TEXT EXCERPT
##############################
Tom Williams/Getty Images

Social Security’s political potency is virtually as old as the New Deal-era program itself. But its emergence as a talking point in Democratic primaries this year is the latest sign of a tidal change in the party’s treatment of the issue in recent years.

During the Great Recession, the national debt rose thanks mostly to increases in emergency safety net spending and depleted revenue, as well as the Obama administration’s stimulus package and other initiatives. Debt reduction became the policy cause du jour for leaders in both major parties, bolstered by Washington think tanks and interest groups.

The solution, the conventional wisdom became, was a bipartisan “grand bargain” that would require both parties to make difficult choices to right the country’s fiscal course. Democrats would have to swallow cuts to Social Security and Medicare, in exchange for revenue increases and defense spending cuts that Republicans find painful.

Social Security is self-funded, and thus does not contribute to the deficit, but it faces a long-term funding shortfall that is expected to take effect in 2033. To free up political space for other fixes necessary to address the long-term debt, however, the thinking seemed to be, the popular social insurance program would have to be in the mix.

“This is about millions of Americans somehow getting by on benefits of $14, $15, $16,000 a year and elected officials thinking they can cut benefits.”

- Alex Lawson, Social Security Works

It was in that context that Obama, the head of a Democratic Party that had just a few years earlier turned opposition to the George W. Bush administration’s Social Security privatization scheme into electoral success, convened a bipartisan commission, headed by Erskine Bowles, a Democrat who sits on Morgan Stanley's board of directors, and former Sen. Alan Simpson (R), that would ultimately recommend major Social Security cuts.

While the commission’s proposal was never adopted, it became the blueprint for a fiscal grand bargain after Republicans took control of the House of Representatives.

But Social Security cuts always faced an uphill battle: The public has never been as enthusiastic about the idea as Beltway pundits and think tanks.

A Pew study released on March 31 found that opposition to Social Security cuts is the only position shared by a majority of the supporters of all of the presidential candidates in both parties.

So when liberal groups first began to mobilize against cuts in the Bowles-Simpson era, they found fertile ground for changing the policy conversation. Progressives argued that Social Security should actually be expanded to address a growing retirement income deficit.
##############################
SUPPLIED MATERIAL

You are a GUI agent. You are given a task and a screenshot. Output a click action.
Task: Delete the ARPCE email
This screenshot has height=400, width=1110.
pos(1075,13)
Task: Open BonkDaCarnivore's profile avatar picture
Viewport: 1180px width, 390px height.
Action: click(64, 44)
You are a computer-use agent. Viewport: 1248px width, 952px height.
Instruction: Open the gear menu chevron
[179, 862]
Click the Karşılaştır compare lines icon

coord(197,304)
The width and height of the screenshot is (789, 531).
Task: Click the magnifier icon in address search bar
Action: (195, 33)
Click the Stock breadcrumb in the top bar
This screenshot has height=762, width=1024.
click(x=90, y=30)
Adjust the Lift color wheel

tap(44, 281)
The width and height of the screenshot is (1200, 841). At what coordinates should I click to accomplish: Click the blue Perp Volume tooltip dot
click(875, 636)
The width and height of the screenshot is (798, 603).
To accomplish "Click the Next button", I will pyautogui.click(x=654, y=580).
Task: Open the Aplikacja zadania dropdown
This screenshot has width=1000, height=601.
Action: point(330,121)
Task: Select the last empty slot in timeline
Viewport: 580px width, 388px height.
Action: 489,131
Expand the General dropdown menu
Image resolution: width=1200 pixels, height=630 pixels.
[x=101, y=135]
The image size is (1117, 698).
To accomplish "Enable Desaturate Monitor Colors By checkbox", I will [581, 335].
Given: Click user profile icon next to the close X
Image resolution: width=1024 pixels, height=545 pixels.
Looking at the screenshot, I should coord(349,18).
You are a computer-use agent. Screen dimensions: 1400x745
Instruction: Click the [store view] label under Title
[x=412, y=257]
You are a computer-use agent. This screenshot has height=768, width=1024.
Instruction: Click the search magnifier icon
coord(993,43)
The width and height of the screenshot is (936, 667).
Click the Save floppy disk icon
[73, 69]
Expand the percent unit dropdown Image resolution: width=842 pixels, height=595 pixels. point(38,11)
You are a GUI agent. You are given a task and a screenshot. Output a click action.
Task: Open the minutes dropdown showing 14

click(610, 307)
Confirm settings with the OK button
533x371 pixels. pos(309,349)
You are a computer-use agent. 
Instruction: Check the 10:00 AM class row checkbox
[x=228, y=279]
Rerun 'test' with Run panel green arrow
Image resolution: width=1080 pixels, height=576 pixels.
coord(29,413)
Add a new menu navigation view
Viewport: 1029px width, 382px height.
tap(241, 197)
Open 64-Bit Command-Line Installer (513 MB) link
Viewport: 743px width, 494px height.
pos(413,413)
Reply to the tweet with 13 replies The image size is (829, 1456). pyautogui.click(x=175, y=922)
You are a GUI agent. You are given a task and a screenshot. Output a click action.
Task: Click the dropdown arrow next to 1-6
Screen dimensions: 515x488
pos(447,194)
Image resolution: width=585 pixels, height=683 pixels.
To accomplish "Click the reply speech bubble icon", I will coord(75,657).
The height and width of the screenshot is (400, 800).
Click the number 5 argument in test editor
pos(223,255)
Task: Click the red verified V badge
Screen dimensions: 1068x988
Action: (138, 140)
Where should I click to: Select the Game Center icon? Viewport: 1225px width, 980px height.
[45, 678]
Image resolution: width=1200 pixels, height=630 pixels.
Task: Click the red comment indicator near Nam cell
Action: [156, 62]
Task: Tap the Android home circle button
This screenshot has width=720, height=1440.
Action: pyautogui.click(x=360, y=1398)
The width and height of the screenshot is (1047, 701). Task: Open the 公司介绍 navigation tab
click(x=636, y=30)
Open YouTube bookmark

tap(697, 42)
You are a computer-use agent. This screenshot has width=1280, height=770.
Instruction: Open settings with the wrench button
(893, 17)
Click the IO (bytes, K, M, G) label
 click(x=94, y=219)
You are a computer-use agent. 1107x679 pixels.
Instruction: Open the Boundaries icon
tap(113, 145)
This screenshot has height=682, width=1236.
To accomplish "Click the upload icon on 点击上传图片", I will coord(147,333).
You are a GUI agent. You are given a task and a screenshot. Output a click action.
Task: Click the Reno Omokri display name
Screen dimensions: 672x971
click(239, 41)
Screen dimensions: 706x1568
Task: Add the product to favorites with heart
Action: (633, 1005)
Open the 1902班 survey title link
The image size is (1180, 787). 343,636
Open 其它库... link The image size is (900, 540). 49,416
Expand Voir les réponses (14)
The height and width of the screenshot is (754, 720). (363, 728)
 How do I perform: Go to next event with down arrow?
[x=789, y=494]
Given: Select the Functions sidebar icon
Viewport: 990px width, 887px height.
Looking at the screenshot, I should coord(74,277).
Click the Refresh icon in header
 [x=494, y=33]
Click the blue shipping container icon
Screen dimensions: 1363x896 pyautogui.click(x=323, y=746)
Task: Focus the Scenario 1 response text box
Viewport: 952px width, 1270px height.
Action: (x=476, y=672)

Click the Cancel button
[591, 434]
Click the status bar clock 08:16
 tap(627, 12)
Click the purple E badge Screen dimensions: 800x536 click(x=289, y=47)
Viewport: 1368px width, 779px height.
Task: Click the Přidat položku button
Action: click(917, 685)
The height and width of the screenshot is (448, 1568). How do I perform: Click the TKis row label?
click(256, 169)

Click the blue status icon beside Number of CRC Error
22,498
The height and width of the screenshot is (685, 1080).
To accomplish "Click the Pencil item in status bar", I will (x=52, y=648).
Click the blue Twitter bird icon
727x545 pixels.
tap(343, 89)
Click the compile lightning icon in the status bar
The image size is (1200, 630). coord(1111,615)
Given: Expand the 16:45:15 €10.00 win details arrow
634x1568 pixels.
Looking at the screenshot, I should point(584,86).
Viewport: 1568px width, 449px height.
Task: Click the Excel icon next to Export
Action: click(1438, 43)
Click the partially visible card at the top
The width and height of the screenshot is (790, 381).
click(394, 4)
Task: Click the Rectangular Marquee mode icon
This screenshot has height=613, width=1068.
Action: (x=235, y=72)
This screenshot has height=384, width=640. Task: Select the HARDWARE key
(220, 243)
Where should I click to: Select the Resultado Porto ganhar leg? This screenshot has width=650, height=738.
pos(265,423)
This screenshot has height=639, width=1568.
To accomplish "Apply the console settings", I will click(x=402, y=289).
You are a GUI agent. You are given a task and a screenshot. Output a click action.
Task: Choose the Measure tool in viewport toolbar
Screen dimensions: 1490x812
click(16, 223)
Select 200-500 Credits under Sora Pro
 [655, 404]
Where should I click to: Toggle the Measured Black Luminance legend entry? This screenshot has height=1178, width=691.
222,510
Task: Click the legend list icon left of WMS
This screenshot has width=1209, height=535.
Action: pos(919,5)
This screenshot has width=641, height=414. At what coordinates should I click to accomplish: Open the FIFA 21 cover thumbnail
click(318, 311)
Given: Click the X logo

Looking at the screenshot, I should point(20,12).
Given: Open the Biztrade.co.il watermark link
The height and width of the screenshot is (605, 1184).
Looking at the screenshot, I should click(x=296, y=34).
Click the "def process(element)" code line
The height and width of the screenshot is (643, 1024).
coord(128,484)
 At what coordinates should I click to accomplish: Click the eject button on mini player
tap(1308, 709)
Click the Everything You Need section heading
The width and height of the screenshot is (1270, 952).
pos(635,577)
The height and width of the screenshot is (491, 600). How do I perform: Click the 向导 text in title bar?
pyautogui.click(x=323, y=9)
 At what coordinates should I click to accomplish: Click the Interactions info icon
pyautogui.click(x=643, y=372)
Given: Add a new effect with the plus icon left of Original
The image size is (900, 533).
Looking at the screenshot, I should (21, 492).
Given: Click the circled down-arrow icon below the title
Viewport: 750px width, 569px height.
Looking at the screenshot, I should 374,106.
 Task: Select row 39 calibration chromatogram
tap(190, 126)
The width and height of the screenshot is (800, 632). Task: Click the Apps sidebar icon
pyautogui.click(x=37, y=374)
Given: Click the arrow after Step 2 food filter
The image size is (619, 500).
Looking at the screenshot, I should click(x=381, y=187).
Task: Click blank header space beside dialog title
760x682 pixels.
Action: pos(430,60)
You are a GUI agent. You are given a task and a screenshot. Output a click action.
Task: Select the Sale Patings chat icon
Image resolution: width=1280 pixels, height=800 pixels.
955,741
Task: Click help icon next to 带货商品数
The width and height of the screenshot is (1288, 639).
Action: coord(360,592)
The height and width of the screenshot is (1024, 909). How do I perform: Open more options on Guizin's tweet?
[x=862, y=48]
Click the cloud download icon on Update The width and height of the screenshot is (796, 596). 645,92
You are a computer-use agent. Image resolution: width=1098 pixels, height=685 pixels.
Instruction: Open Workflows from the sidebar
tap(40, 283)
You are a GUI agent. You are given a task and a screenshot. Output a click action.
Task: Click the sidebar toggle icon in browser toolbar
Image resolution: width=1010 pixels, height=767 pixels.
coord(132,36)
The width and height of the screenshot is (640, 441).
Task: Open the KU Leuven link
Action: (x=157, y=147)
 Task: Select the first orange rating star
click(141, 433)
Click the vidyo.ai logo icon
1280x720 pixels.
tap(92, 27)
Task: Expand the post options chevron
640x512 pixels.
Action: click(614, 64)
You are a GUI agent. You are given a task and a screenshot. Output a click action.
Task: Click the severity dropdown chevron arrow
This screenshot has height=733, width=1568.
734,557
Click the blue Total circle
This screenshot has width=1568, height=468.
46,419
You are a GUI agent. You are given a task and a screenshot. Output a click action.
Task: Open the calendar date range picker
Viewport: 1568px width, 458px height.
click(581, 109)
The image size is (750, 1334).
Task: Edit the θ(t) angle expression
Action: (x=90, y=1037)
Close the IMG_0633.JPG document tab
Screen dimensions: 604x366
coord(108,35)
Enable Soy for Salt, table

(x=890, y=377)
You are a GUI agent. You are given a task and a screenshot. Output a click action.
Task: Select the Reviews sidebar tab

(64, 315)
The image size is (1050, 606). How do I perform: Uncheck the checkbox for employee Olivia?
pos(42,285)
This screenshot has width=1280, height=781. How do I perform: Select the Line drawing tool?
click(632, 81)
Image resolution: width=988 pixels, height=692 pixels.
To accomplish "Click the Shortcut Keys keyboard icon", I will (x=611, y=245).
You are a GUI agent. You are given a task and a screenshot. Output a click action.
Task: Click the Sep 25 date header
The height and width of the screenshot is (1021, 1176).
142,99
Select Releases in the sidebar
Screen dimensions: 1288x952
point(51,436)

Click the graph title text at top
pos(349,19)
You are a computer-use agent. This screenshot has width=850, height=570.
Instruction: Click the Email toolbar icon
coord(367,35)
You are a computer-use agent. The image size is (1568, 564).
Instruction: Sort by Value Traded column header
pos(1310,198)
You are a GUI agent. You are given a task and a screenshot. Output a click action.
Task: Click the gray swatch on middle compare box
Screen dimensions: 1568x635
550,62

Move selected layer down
##############################
TASK TO COMPLETE
Reproduce word for word the portion of the Social Security passage that begins with the words containing "While the commission’s" and ends with "House of Representatives.".

REPLY TO THE TASK
While the commission’s proposal was never adopted, it became the blueprint for a fiscal grand bargain after Republicans took control of the House of Representatives.